Job 1
In the blog post, rewrite the passage starting with "Really, Dr Walsh?" and going on through "the eighteenth century?", using "Bishop Walsh" in place of "Dr Walsh".
Job 2
Condense the paragraph of the blog post that begins "The meeting did not go well" into two shorter sentences, keeping its main facts.
Job 3
According to the blog post, why did the Pope summon the bishops of Ireland to the Vatican? Answer in one to three sentences.

Archive for the 'Uncategorized' Category

Published by Justin Lewis-Anthony on 12 Jun 2010

Poor Mrs obioma Elechi

Poor Mrs “obioma Elechi”, widowed and made destitute by those rampaging Muslims. Her home and butchery business have been destroyed, and she is presently “and taking shelter from local shade made of palm leave over wood, which is submerged with flood whenever it rains”

Amazing palm trees in Nigeria: everyone wired for broadband so Mrs Elechi can email me with a plea for a “benign devotion” to “feed my (yawning) kids”.

Go into business selling broadband access, Mrs Elechi.

Published by Justin Lewis-Anthony on 20 Mar 2010

Refusing to see what’s really at stake

Today the Pope will issue a pastoral letter on the seemingly never-ending sex-abuse scandals in the Catholic church in Ireland.

As part of his preparation in writing the letter, last month the Pope summoned the bishops of Ireland to the Vatican for a meeting to discuss the allegations, the convictions, the cover-ups and the attitudes that led to such a sorry state of affairs.

The meeting did not go well, but not for any reasons you might have thought. There was little sense of shame, or contrition, or repentance, or reconciliation reported in the media, secular or catholic. Instead, The Tablet reported that a number of bishops were angered by the ceremonial formality of the meeting:

The Bishop of Killaloe, Dr Willie Walsh, said people in Ireland had been “rightly angry at the apparent pomp and ceremony and the kissing of the Pope’s ring” by bishops when they greeted Benedict XVI.1

Really, Dr Walsh? Were the people of Ireland really angry that the Vatican palace is a formal and ritualised place? Were the laity of Killaloe pained on behalf of your hurt amour-propre? Was diplomatic and ecclesiastical protocol the major issue of the meeting? Tell me, Dr Walsh, how is life in the eighteenth century?

This was a meeting at which the chief pastors of a church, having utterly forgotten their responsibilities to pastor and care for the most vulnerable and trusting, were to be called to account. And you didn’t like the seating plan.

It seems that there are bishops, in all churches, who are men of strong and certain principles, chief of which is they are a very senior and important people2, and should be treated as such. A friend of mine, who once trained baby cathedral clergy, told them the greatest challenge they faced in their ministry was the confusion between working in a big and important building and thinking themselves to be big and important people. Willie Walsh (obviously distracted by the BA strike) has succumbed.

Today the Pope will issue his pastoral letter. What’s the betting some big and important bishops will complain about the typeface?

Data excerpt
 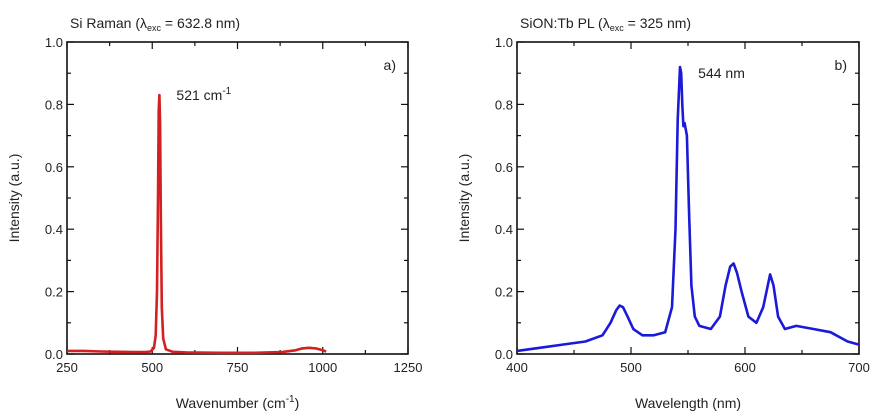 I want to click on x-tick-label: 1000, so click(x=322, y=368).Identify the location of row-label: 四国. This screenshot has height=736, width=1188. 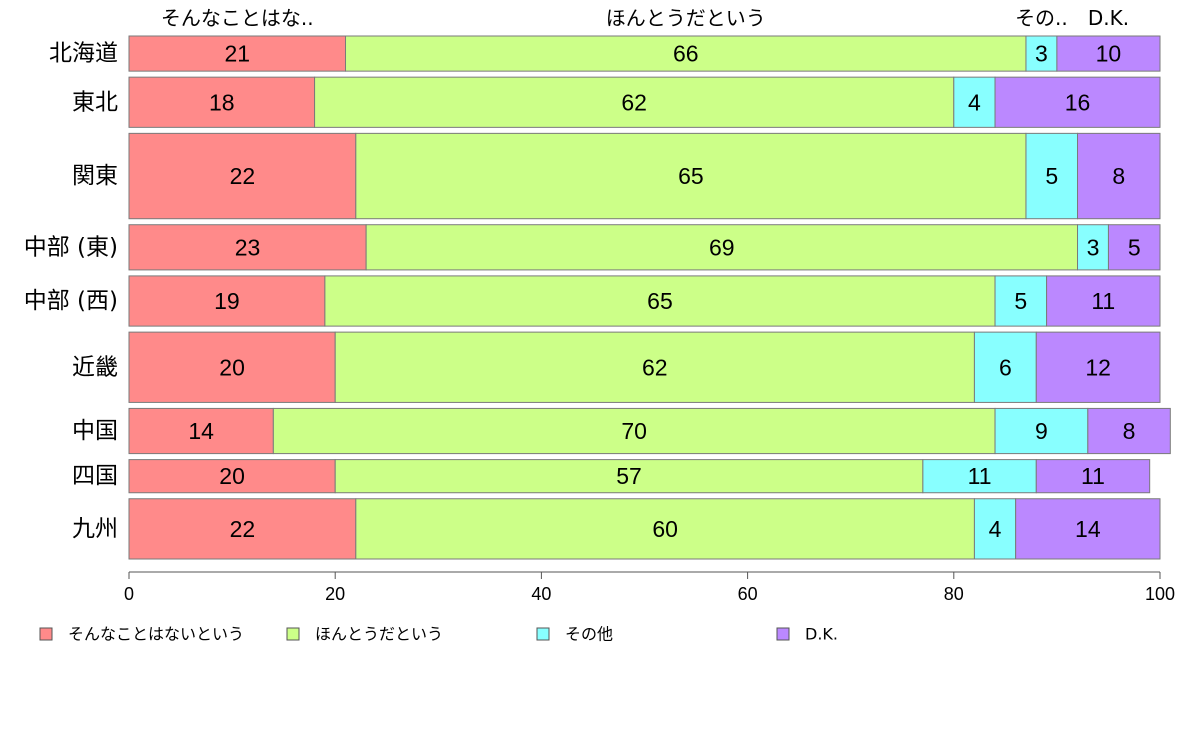
(95, 476).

Task solution 1
Really, Bishop Walsh? Were the people of Ireland really angry that the Vatican palace is a formal and ritualised place? Were the laity of Killaloe pained on behalf of your hurt amour-propre? Was diplomatic and ecclesiastical protocol the major issue of the meeting? Tell me, Bishop Walsh, how is life in the eighteenth century?

Task solution 2
The meeting went badly, though not because of any reported shame, contrition, repentance or reconciliation in the secular or Catholic media. Instead, according to The Tablet, several bishops were angered by the ceremonial formality of the meeting.

Task solution 3
He summoned them as part of his preparation for writing his pastoral letter on the sex-abuse scandals. The meeting was meant to discuss the allegations, the convictions, the cover-ups and the attitudes that led to the situation.